Which is better (comfort)? Have no idea, but I do prefer the steel bike.

Posted

AFAIK, there isn't a weight limit on Ritchey frames/components. With a horrendously placed exchange rate, their steel frame will eat up more then half your budget, but it will be worth it.

IMO, invest in a decent new frame and mix the rest of the build with new and used parts. You can always "upgrade" components.

Head over the "Building a Cyclocross bike" thread, as it appears the geometry is a little more forgiving than a road bike. Advantage is you can still use 25-32mm tyres without sacrificing the skinny tyre advantage.

With the above in mind, a quality frame, some new/used components and you're within your R25K budget.

But the most important point made so far, is get yourself fitted (Cyclefit).

They'll measure your flexibilty in your back (flexible, medium or rigid) and get suggestions for components that suit you fit, examples are:

Handlebars - reach, drop, width, etc.;

Saddles - flat & narrow, waved and wide, etc.;

Seatpost - with or without setback;

Crank length - 170mm, 172.5mm 175mm, etc.;

Frame reach, stack, standover height, top tube length and more.

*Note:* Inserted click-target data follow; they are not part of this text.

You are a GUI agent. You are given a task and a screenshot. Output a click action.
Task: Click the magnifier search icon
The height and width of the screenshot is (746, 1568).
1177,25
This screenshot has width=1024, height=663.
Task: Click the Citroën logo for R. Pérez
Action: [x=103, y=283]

As you can see, there's more to getting the right bike than walking into a shop and buying one.

My 2c worth.

FWIW, I have a carbon and steel bike.

Which is better (comfort)? Have no idea, but I do prefer the steel bike.

Thanks a lot for your input. Cheers

Posted

Cut, cut, cut. Cannondale Synapse. Slightly relaxed head angle, made for comfortable hours in the saddle. To my knowledge the carbon version is no longer brought in, but you should find an alu version with carbon fork and a nice groupset and wheels within your budget. You might have to ask for it, as not many lbs stock them on the floor, due to the fact that far to many weekend warriors are far to obsessed with a "racing" bike (read uncomfortable, for most of us bigger lads) then have a decent set up and you will have an awesome comfortable bike, designed for comfort and speed.

Cannondale were one of the first. Some lead, others follow...

Posted

Good tips there. But you can only raise the handlebars as much as the steerer will allow (?)

 

Correct, some bikes especially when new still have some space for adjustment albeit probably only a few mm's. If not then you can change the stem to one with more + angle.

Stem length and angle should give you enough "comfort" adjustment for handle bar height if you have the correct size frame.

Posted

I'm 100kg+ and recently acquired a Cannondale SuperSix Evo 56cm (old frame cracked so all components built over onto this). Incredibly comfortable and relaxed ride. I think it has a lot to do with the traditional geometry (56x56) and no curved top tube. Also run 25mm Specialised Roubaix tyres that I normally pump to 8bar. It seems that it has a degree of built in flex that has taken a lot of the rumble out of my ride and I have found a noticeable difference when going over the rough stuff. A friend of mine recently acquired a Trek Emonda and said very much the same.

Of course, proper bike fit is also a massive factor. If going for one make sure that the fitter understands that you value comfort over speed.

It is worth while shopping around a little and looking for something that you'd prefer to be on. Do not take it at face value. Insist on a test ride and look for some rough stuff to ride over and see how much of that you feel and how much the frame will absorb.

 

Good luck.

Posted

Good tips there. But you can only raise the handlebars as much as the steerer will allow (?)

 

 

Yes correct so if you need a more upright position then you need to consider a bike with a longer headtube. The Endurance type bikes cater for this. The Giant Fast Road is definately a prime candidate for this aspect.

 

Getting the frame fit right is key. Thereafter you can tweak the the accessories to fine tune the comfort. But frame and fork and wheels are going to be the deal breakers here.

 

Simple things like switching from a radial laced wheelset to a three cross laced hand built wheelset will make a huge difference to comfort. Wider tyres and rims i.e American Classic Victory 30 with 25mm or 28mm tyres in a frame that can accommodate

Posted

More important thing is to make sure you have the right frame size.

Specialized Roubiax is one of the ideal cause of the geometry and zertz inserts for comfort.

After getting the make sure you go for a bike fit.